◆ Directions for this task
The required output is every record, written out exactly.

◆ Dataset entries

--*--

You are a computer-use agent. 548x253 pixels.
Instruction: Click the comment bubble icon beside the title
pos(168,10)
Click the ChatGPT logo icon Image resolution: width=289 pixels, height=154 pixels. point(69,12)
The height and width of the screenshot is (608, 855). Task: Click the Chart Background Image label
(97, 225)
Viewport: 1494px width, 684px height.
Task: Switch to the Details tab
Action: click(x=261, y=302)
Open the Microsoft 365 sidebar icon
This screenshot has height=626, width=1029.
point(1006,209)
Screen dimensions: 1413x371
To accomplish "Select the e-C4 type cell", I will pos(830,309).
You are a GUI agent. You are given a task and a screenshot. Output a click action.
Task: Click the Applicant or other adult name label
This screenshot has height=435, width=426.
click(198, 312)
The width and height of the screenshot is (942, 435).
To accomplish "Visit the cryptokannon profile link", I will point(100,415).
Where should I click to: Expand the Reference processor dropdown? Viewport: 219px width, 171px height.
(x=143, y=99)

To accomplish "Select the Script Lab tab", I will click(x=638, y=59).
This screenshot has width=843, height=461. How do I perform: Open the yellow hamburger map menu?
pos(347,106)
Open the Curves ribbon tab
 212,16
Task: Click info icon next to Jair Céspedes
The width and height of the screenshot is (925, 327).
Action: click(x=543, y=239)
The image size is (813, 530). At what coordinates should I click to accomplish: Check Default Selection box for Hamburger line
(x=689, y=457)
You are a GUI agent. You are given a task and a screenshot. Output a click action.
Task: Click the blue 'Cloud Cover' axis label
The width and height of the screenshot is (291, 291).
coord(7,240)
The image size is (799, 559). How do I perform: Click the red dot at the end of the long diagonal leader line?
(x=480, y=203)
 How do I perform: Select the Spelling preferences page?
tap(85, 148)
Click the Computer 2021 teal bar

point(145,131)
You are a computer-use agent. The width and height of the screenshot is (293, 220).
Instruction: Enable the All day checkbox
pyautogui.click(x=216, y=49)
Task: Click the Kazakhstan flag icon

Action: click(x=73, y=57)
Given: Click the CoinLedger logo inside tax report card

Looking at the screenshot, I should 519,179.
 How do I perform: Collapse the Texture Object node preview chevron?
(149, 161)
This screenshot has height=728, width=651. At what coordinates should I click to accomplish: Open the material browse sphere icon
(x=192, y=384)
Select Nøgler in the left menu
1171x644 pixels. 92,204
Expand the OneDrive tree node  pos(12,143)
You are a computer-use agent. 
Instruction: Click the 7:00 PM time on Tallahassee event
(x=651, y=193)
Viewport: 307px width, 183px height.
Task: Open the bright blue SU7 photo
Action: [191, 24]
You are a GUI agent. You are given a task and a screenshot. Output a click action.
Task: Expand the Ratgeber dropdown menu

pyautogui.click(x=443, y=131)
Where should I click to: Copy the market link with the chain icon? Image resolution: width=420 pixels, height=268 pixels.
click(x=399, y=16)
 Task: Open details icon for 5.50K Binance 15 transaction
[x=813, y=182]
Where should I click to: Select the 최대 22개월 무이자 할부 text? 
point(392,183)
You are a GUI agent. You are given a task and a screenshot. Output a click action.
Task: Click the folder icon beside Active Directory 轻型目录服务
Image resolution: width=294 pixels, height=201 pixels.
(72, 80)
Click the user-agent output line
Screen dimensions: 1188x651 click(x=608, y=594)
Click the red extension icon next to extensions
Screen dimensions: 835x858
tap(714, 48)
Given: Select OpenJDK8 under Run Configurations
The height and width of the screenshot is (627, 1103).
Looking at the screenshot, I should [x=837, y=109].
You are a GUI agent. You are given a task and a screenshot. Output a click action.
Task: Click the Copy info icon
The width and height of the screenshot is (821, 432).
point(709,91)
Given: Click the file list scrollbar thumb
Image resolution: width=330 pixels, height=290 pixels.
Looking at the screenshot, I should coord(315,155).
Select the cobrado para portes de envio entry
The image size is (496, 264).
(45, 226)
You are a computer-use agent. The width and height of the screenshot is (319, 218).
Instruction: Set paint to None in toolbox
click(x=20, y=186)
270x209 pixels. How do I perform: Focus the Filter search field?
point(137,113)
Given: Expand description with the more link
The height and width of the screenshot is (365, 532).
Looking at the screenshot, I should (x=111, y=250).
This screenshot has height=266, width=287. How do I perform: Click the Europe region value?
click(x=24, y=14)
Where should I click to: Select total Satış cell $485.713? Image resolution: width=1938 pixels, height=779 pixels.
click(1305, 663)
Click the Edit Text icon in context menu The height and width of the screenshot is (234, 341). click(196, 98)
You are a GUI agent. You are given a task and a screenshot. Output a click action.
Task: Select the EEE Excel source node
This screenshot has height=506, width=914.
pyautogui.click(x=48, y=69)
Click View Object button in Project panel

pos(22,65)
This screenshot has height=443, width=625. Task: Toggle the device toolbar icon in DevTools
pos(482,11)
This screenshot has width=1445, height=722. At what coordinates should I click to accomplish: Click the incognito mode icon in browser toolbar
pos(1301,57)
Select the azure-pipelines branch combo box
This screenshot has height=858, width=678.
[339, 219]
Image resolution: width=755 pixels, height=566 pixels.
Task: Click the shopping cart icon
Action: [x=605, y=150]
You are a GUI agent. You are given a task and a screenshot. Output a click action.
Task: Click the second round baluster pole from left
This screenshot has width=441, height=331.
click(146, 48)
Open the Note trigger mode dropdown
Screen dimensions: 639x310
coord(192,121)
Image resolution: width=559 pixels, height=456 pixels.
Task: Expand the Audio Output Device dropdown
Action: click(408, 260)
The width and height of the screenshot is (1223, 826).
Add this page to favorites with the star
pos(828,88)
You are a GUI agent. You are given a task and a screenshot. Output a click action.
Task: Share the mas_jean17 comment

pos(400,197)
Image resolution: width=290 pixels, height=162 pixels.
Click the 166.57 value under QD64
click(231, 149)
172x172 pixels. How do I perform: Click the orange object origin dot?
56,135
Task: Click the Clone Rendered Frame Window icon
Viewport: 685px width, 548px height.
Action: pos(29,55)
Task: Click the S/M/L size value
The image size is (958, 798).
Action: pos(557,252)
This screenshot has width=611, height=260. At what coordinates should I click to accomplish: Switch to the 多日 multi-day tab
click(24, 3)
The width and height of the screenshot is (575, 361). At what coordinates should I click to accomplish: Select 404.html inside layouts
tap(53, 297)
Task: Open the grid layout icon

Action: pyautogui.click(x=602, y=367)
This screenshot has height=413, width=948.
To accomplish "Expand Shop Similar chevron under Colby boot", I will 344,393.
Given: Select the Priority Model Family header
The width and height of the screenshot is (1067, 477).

--*--

◆ Answer below
You are a computer-use agent. 548x253 pixels.
Instruction: Click the comment bubble icon beside the title
pos(168,10)
Click the ChatGPT logo icon Image resolution: width=289 pixels, height=154 pixels. point(69,12)
The height and width of the screenshot is (608, 855). Task: Click the Chart Background Image label
(97, 225)
Viewport: 1494px width, 684px height.
Task: Switch to the Details tab
Action: click(x=261, y=302)
Open the Microsoft 365 sidebar icon
This screenshot has height=626, width=1029.
point(1006,209)
Screen dimensions: 1413x371
To accomplish "Select the e-C4 type cell", I will pos(830,309).
You are a GUI agent. You are given a task and a screenshot. Output a click action.
Task: Click the Applicant or other adult name label
This screenshot has height=435, width=426.
click(198, 312)
The width and height of the screenshot is (942, 435).
To accomplish "Visit the cryptokannon profile link", I will point(100,415).
Where should I click to: Expand the Reference processor dropdown? Viewport: 219px width, 171px height.
(x=143, y=99)

To accomplish "Select the Script Lab tab", I will click(x=638, y=59).
This screenshot has width=843, height=461. How do I perform: Open the yellow hamburger map menu?
pos(347,106)
Open the Curves ribbon tab
 212,16
Task: Click info icon next to Jair Céspedes
The width and height of the screenshot is (925, 327).
Action: click(x=543, y=239)
The image size is (813, 530). At what coordinates should I click to accomplish: Check Default Selection box for Hamburger line
(x=689, y=457)
You are a GUI agent. You are given a task and a screenshot. Output a click action.
Task: Click the blue 'Cloud Cover' axis label
The width and height of the screenshot is (291, 291).
coord(7,240)
The image size is (799, 559). How do I perform: Click the red dot at the end of the long diagonal leader line?
(x=480, y=203)
 How do I perform: Select the Spelling preferences page?
tap(85, 148)
Click the Computer 2021 teal bar

point(145,131)
You are a computer-use agent. The width and height of the screenshot is (293, 220).
Instruction: Enable the All day checkbox
pyautogui.click(x=216, y=49)
Task: Click the Kazakhstan flag icon

Action: click(x=73, y=57)
Given: Click the CoinLedger logo inside tax report card

Looking at the screenshot, I should 519,179.
 How do I perform: Collapse the Texture Object node preview chevron?
(149, 161)
This screenshot has height=728, width=651. At what coordinates should I click to accomplish: Open the material browse sphere icon
(x=192, y=384)
Select Nøgler in the left menu
1171x644 pixels. 92,204
Expand the OneDrive tree node  pos(12,143)
You are a computer-use agent. 
Instruction: Click the 7:00 PM time on Tallahassee event
(x=651, y=193)
Viewport: 307px width, 183px height.
Task: Open the bright blue SU7 photo
Action: [191, 24]
You are a GUI agent. You are given a task and a screenshot. Output a click action.
Task: Expand the Ratgeber dropdown menu

pyautogui.click(x=443, y=131)
Where should I click to: Copy the market link with the chain icon? Image resolution: width=420 pixels, height=268 pixels.
click(x=399, y=16)
 Task: Open details icon for 5.50K Binance 15 transaction
[x=813, y=182]
Where should I click to: Select the 최대 22개월 무이자 할부 text? 
point(392,183)
You are a GUI agent. You are given a task and a screenshot. Output a click action.
Task: Click the folder icon beside Active Directory 轻型目录服务
Image resolution: width=294 pixels, height=201 pixels.
(72, 80)
Click the user-agent output line
Screen dimensions: 1188x651 click(x=608, y=594)
Click the red extension icon next to extensions
Screen dimensions: 835x858
tap(714, 48)
Given: Select OpenJDK8 under Run Configurations
The height and width of the screenshot is (627, 1103).
Looking at the screenshot, I should [x=837, y=109].
You are a GUI agent. You are given a task and a screenshot. Output a click action.
Task: Click the Copy info icon
The width and height of the screenshot is (821, 432).
point(709,91)
Given: Click the file list scrollbar thumb
Image resolution: width=330 pixels, height=290 pixels.
Looking at the screenshot, I should coord(315,155).
Select the cobrado para portes de envio entry
The image size is (496, 264).
(45, 226)
You are a computer-use agent. The width and height of the screenshot is (319, 218).
Instruction: Set paint to None in toolbox
click(x=20, y=186)
270x209 pixels. How do I perform: Focus the Filter search field?
point(137,113)
Given: Expand description with the more link
The height and width of the screenshot is (365, 532).
Looking at the screenshot, I should (x=111, y=250).
This screenshot has height=266, width=287. How do I perform: Click the Europe region value?
click(x=24, y=14)
Where should I click to: Select total Satış cell $485.713? Image resolution: width=1938 pixels, height=779 pixels.
click(1305, 663)
Click the Edit Text icon in context menu The height and width of the screenshot is (234, 341). click(196, 98)
You are a GUI agent. You are given a task and a screenshot. Output a click action.
Task: Select the EEE Excel source node
This screenshot has height=506, width=914.
pyautogui.click(x=48, y=69)
Click View Object button in Project panel

pos(22,65)
This screenshot has height=443, width=625. Task: Toggle the device toolbar icon in DevTools
pos(482,11)
This screenshot has width=1445, height=722. At what coordinates should I click to accomplish: Click the incognito mode icon in browser toolbar
pos(1301,57)
Select the azure-pipelines branch combo box
This screenshot has height=858, width=678.
[339, 219]
Image resolution: width=755 pixels, height=566 pixels.
Task: Click the shopping cart icon
Action: [x=605, y=150]
You are a GUI agent. You are given a task and a screenshot. Output a click action.
Task: Click the second round baluster pole from left
This screenshot has width=441, height=331.
click(146, 48)
Open the Note trigger mode dropdown
Screen dimensions: 639x310
coord(192,121)
Image resolution: width=559 pixels, height=456 pixels.
Task: Expand the Audio Output Device dropdown
Action: click(408, 260)
The width and height of the screenshot is (1223, 826).
Add this page to favorites with the star
pos(828,88)
You are a GUI agent. You are given a task and a screenshot. Output a click action.
Task: Share the mas_jean17 comment

pos(400,197)
Image resolution: width=290 pixels, height=162 pixels.
Click the 166.57 value under QD64
click(231, 149)
172x172 pixels. How do I perform: Click the orange object origin dot?
56,135
Task: Click the Clone Rendered Frame Window icon
Viewport: 685px width, 548px height.
Action: pos(29,55)
Task: Click the S/M/L size value
The image size is (958, 798).
Action: pos(557,252)
This screenshot has width=611, height=260. At what coordinates should I click to accomplish: Switch to the 多日 multi-day tab
click(24, 3)
The width and height of the screenshot is (575, 361). At what coordinates should I click to accomplish: Select 404.html inside layouts
tap(53, 297)
Task: Open the grid layout icon

Action: pyautogui.click(x=602, y=367)
This screenshot has height=413, width=948.
To accomplish "Expand Shop Similar chevron under Colby boot", I will 344,393.
Given: Select the Priority Model Family header
The width and height of the screenshot is (1067, 477).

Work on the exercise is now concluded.